In the material below, the lines between the one holding "Finance (43, 2230)" and the one holding "Code Supply Co. (575, 1020)", inclusive, are to be set down word for word. Pictures stay out.

═══

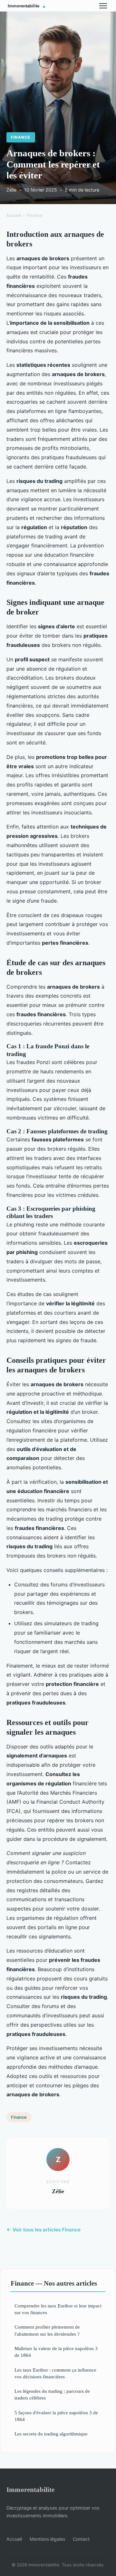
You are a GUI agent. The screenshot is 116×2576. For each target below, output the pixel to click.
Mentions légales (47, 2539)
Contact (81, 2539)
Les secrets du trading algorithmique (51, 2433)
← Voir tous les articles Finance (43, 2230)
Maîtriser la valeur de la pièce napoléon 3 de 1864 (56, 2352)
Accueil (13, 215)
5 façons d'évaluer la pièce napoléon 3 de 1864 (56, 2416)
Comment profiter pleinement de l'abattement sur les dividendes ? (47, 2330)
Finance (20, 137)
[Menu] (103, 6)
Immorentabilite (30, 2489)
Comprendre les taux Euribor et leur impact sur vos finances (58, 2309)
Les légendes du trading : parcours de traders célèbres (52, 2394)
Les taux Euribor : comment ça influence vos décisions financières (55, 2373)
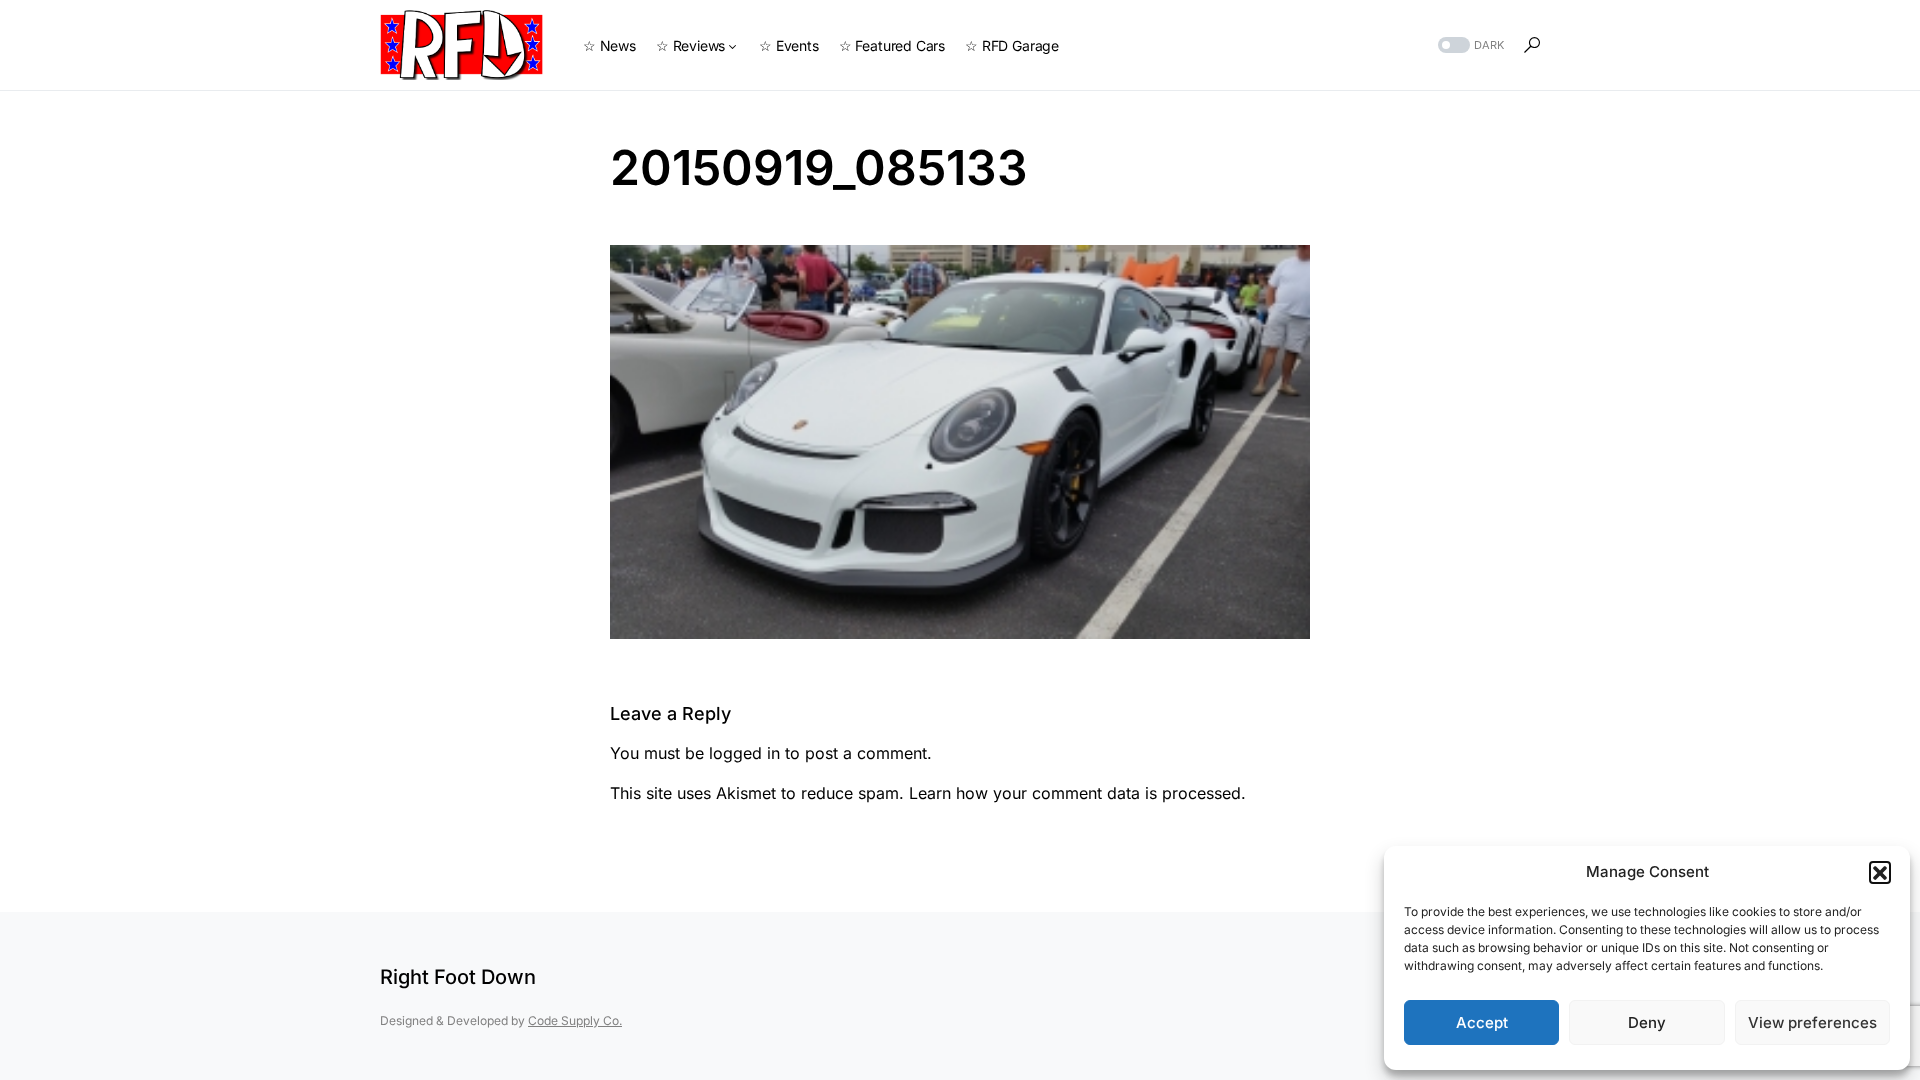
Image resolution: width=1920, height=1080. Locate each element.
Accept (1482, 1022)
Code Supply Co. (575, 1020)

═══

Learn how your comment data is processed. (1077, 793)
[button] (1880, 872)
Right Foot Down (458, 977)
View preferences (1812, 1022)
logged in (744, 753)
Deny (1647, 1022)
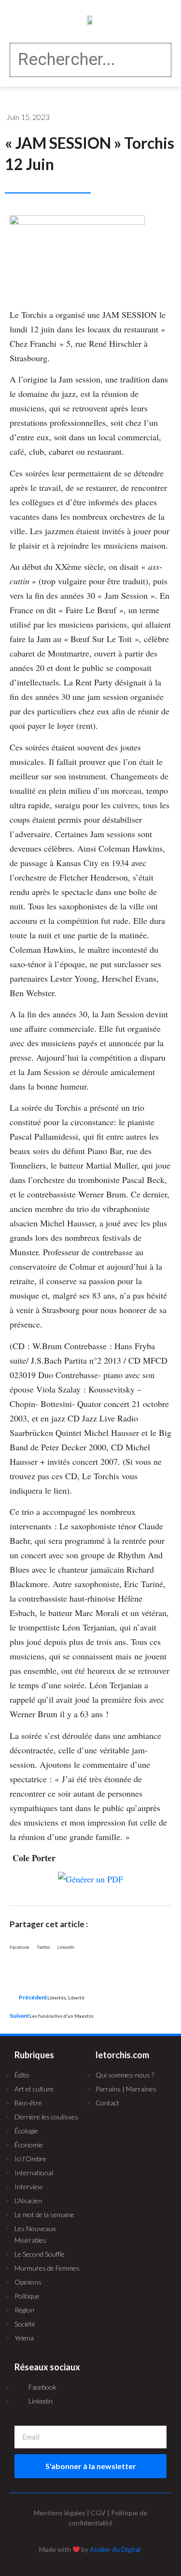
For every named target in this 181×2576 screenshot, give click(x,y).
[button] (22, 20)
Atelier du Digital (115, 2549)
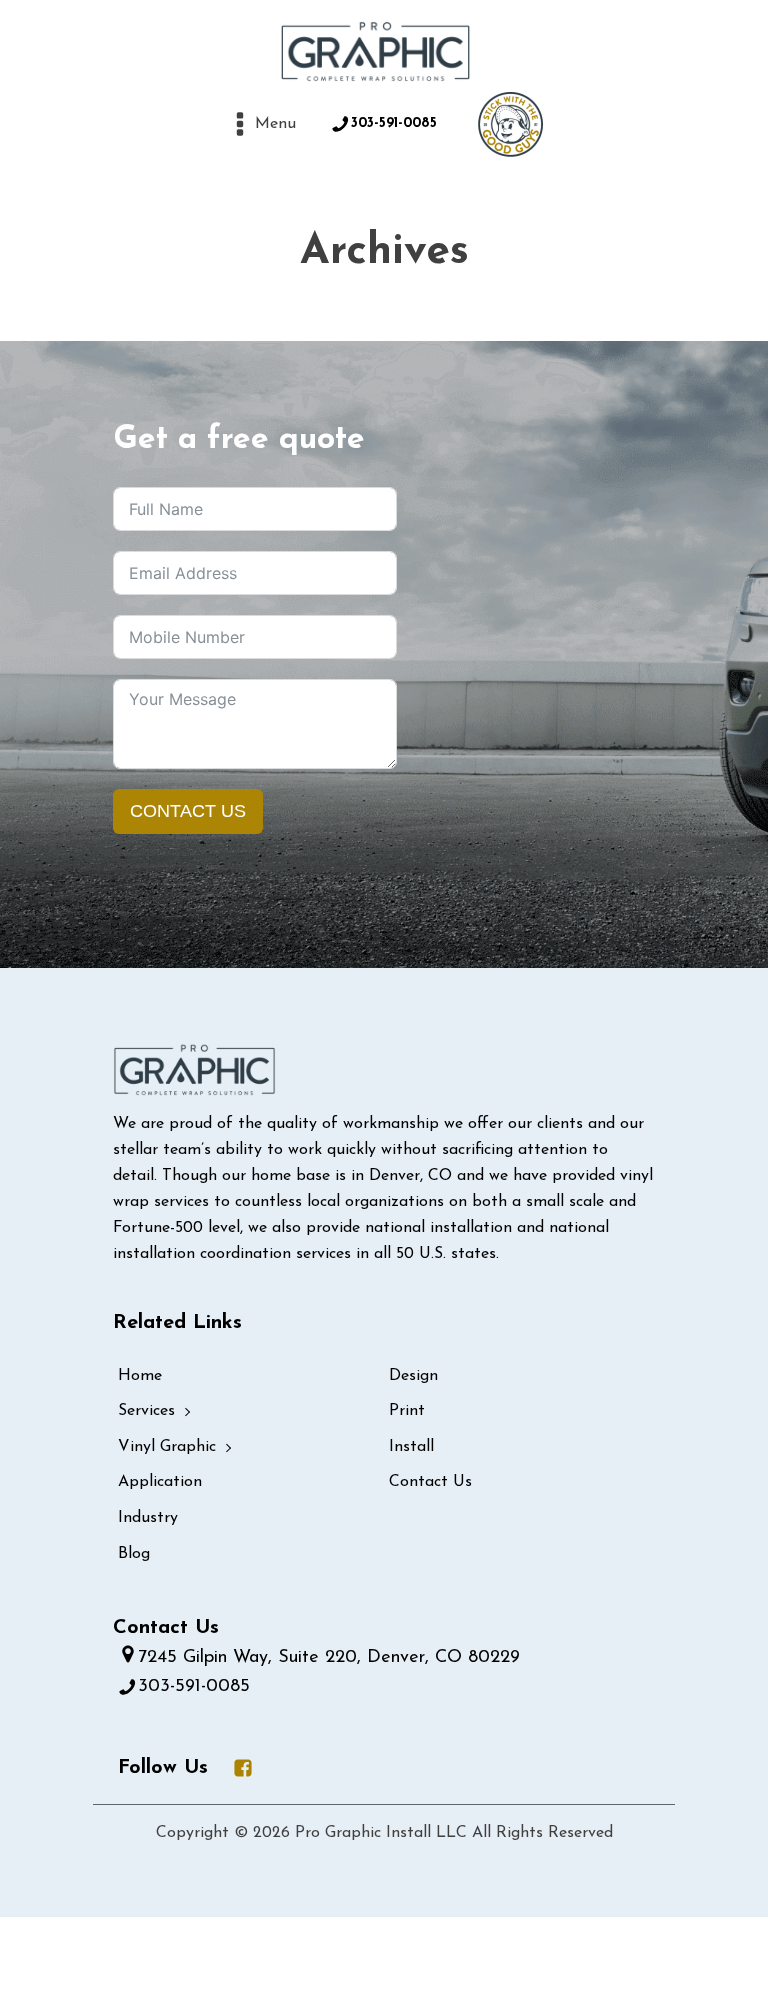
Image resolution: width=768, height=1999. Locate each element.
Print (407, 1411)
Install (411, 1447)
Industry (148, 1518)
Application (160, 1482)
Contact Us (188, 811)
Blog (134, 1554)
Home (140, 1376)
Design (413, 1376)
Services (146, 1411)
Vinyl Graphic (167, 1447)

═══

• [Problem solution]:
← Voir tous les articles Finance (43, 2230)
Maîtriser la valeur de la pièce napoléon 3 de 1864 (56, 2352)
Accueil (13, 215)
5 façons d'évaluer la pièce napoléon 3 de 1864 (56, 2416)
Comment profiter pleinement de l'abattement sur les dividendes ? (47, 2330)
Finance (20, 137)
[Menu] (103, 6)
Immorentabilite (30, 2489)
Comprendre les taux Euribor et leur impact sur vos finances (58, 2309)
Les légendes du trading : parcours de traders célèbres (52, 2394)
Les taux Euribor : comment ça influence vos décisions financières (55, 2373)
Image resolution: width=1920, height=1080. Locate each element.
Accept (1482, 1022)
Code Supply Co. (575, 1020)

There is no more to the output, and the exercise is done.